- Opening Delimiter -
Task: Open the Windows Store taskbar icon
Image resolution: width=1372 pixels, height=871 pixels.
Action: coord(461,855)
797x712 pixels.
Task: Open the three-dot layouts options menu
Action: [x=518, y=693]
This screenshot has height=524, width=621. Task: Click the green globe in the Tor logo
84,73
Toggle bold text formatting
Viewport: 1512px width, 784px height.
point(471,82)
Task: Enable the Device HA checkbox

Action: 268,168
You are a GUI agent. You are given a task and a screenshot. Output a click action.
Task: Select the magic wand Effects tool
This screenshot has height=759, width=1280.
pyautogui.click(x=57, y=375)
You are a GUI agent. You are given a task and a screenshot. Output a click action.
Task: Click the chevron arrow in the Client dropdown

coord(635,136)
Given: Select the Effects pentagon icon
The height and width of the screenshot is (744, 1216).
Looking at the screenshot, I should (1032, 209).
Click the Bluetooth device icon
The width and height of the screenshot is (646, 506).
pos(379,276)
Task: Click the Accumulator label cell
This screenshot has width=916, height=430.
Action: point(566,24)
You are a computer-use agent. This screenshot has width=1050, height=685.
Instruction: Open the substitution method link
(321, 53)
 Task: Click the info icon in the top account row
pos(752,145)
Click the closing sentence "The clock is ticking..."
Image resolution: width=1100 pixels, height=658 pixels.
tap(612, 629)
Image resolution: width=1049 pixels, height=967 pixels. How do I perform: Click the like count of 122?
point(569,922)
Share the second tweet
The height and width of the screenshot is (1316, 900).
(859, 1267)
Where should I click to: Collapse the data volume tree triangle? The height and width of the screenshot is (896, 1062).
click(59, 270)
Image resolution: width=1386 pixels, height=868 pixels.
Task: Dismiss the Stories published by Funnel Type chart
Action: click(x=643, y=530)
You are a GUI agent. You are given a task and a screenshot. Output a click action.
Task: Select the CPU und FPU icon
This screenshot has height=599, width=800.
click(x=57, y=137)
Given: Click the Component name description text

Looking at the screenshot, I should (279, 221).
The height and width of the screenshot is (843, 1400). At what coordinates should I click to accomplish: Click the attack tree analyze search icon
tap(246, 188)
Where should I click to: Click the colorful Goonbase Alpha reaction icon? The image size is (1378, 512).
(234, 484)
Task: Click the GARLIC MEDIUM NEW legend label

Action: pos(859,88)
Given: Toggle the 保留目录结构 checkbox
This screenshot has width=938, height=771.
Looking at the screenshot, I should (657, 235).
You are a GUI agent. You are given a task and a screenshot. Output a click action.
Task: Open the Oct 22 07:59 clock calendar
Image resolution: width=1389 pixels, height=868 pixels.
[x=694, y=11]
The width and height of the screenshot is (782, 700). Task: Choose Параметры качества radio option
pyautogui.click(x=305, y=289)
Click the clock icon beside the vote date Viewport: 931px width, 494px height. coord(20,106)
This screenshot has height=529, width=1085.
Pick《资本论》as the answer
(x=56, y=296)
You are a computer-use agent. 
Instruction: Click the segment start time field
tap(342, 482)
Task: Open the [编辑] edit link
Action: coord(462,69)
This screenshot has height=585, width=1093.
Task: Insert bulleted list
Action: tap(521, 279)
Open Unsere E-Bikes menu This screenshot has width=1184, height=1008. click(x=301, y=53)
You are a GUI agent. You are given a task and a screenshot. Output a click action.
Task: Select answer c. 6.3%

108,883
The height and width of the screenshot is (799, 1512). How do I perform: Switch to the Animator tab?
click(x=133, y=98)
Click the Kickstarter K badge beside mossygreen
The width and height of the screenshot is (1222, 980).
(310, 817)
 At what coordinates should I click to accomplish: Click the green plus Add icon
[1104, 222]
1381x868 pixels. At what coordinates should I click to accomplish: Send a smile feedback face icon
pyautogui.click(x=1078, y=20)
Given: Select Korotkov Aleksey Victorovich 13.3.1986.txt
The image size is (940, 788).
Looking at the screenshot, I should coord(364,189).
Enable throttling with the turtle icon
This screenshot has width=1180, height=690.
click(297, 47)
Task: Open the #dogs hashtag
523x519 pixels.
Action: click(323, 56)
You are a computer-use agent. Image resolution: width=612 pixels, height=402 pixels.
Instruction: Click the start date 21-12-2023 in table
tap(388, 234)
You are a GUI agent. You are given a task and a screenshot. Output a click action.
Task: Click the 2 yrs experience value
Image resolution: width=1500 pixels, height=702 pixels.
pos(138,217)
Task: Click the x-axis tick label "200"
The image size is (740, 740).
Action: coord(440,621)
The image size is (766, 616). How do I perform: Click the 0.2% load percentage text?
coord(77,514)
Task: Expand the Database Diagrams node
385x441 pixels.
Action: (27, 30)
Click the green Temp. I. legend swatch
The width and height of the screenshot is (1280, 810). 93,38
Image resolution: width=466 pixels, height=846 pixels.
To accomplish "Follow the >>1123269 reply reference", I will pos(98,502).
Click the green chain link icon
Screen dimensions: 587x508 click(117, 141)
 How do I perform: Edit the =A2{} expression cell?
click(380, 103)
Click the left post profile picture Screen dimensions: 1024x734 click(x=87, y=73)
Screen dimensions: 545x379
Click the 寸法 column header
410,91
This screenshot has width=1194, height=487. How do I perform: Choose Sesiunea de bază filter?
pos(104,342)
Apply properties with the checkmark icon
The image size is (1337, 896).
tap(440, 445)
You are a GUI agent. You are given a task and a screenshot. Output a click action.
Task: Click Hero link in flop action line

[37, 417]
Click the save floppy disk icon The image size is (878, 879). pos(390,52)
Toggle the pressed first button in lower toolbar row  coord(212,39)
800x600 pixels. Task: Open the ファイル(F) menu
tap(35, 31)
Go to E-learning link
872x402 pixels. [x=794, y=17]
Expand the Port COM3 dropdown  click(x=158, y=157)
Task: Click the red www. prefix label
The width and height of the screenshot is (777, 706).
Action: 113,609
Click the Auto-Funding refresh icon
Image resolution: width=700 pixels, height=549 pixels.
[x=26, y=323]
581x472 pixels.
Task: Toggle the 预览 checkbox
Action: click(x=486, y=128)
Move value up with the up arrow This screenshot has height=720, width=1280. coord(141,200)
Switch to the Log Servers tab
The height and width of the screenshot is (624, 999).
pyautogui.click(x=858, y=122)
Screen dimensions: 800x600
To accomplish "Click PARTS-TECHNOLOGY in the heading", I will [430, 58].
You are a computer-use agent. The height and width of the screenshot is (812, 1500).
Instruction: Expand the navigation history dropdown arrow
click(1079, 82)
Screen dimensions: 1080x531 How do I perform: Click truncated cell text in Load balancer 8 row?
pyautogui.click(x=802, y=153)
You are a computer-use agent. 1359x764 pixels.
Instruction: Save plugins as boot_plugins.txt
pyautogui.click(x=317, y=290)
- Closing Delimiter -
▶ Description of the task
What you retype should run from the first line of the entries above through the line containing "Toggle bold text formatting", exactly and in full.

▶ Exercise output
Task: Open the Windows Store taskbar icon
Image resolution: width=1372 pixels, height=871 pixels.
Action: coord(461,855)
797x712 pixels.
Task: Open the three-dot layouts options menu
Action: [x=518, y=693]
This screenshot has height=524, width=621. Task: Click the green globe in the Tor logo
84,73
Toggle bold text formatting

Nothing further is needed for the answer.